Is that how yours would work, or is it more like and accordian type cutter, where you bring the slicer down once and produce a bunch of cuts? This might be totally unintelligible, it is hard to describe images.

This is a really bad drawing but there is some text that might make things a little more clear.

cutter.jpg


This doesn't show the parafin tray, the measurement bar/ruler or the "base/zero block" which is where the soap is butted up against (zero on the ruler).

The wire slides will be adjustable. When I mentioned that there would need to be a "storage section" where the wire slides would be moved when not being used to cut. that would be to one extreme on the unit, to the far side (negative) of the zero on the ruler. I'm actually thinking that I may be able to make it so they can be removed without disassembly.
 
Rogue, sorry for delayed response, have been sick for the last couple of days and when I looked at the pic my brain was just too fuzzy to process it. I think I understand it now. I really like that the slides can be moved to change the size of the bars. Would the slide bar be notched so that the individual slide on one bar was matched up with the one on the bottom?
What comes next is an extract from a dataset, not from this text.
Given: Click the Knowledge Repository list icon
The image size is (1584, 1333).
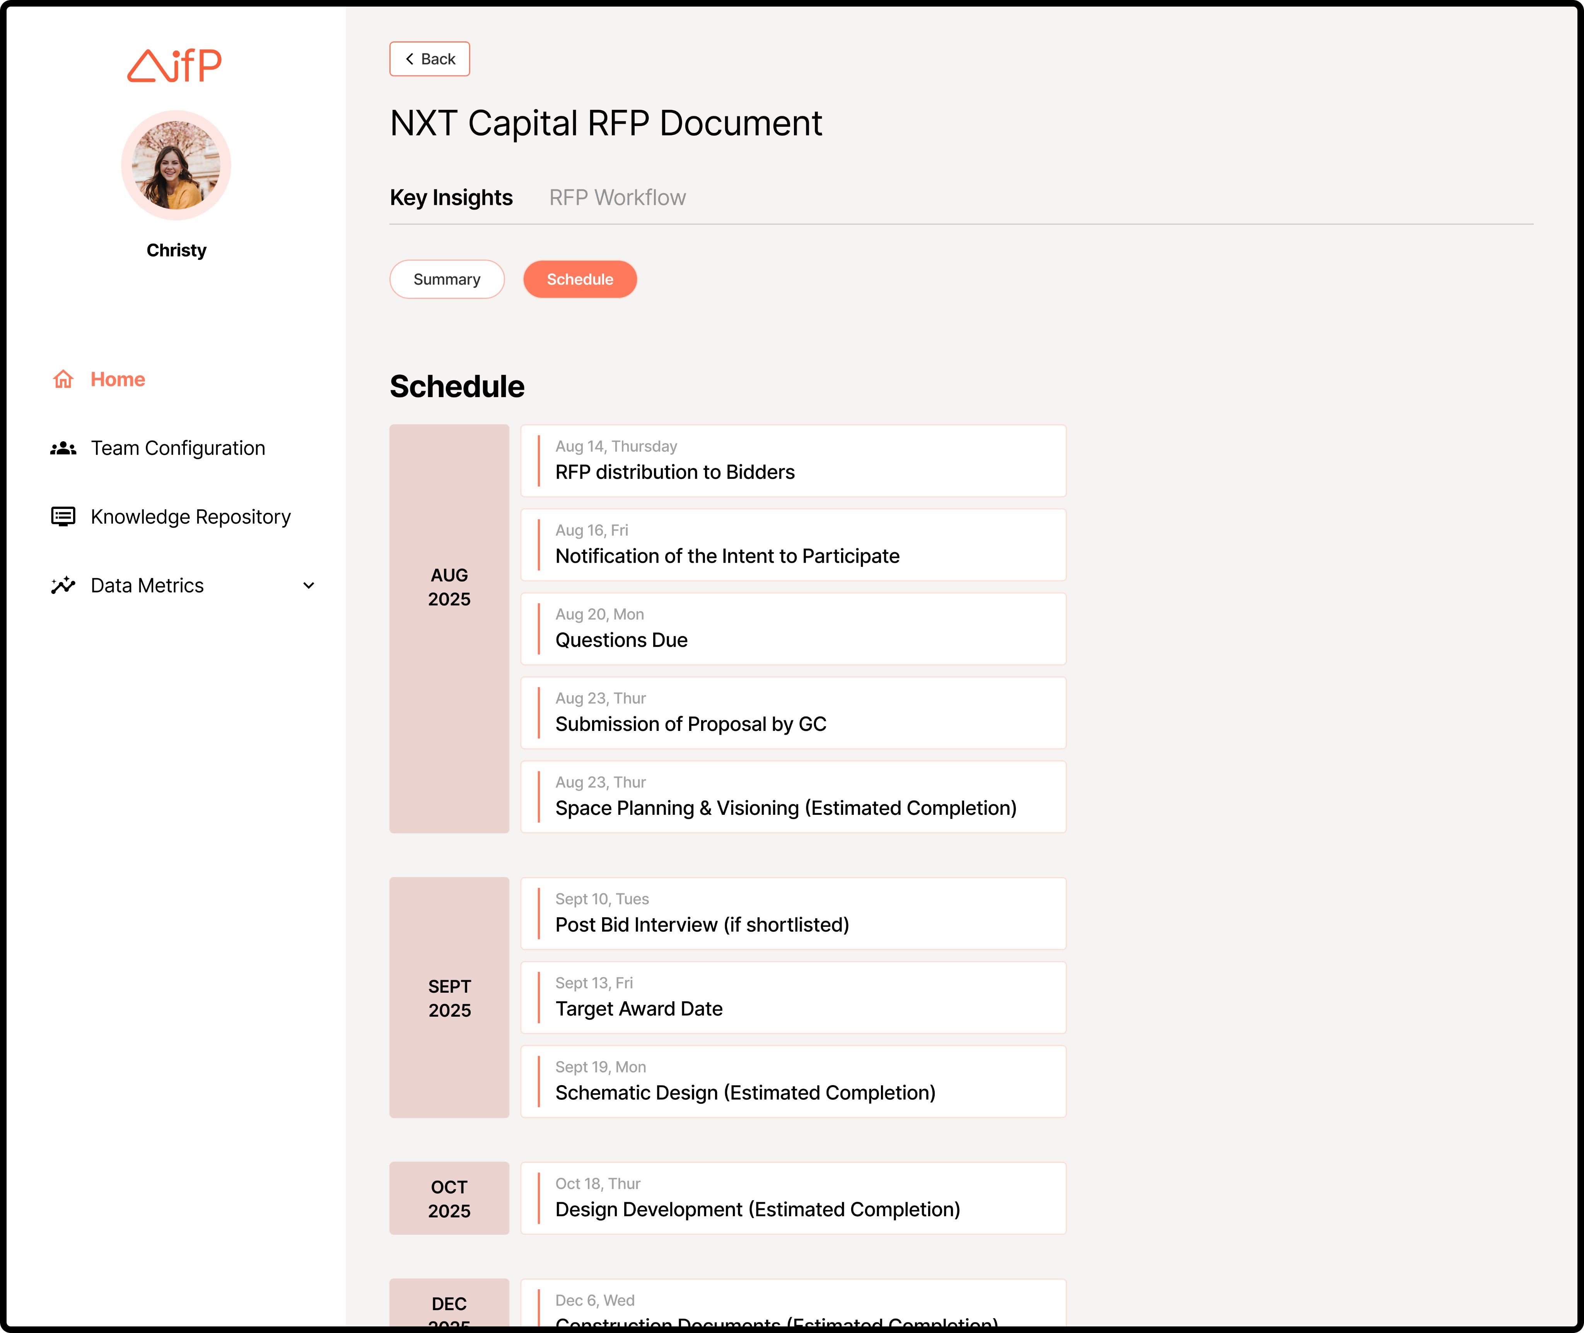Looking at the screenshot, I should [63, 517].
Also, would there be anyway of having the wire at the far end be raisable at an adjustable height so that you could slide through a log that need to be cut horizontally instead of vertically (eg, Taiwan swirled type)? Adjustability would be impt here b/c people pour different height bars, and I assume they want them to be cut down the middle horizontally for two even halves. Hope this makes sense, still sickish/fuzzy brained.

It looks like a good model though, I love that it is small enough for use for the hobbyist like me, most of the other wire cutters are so big and expensive, hard to justify buying.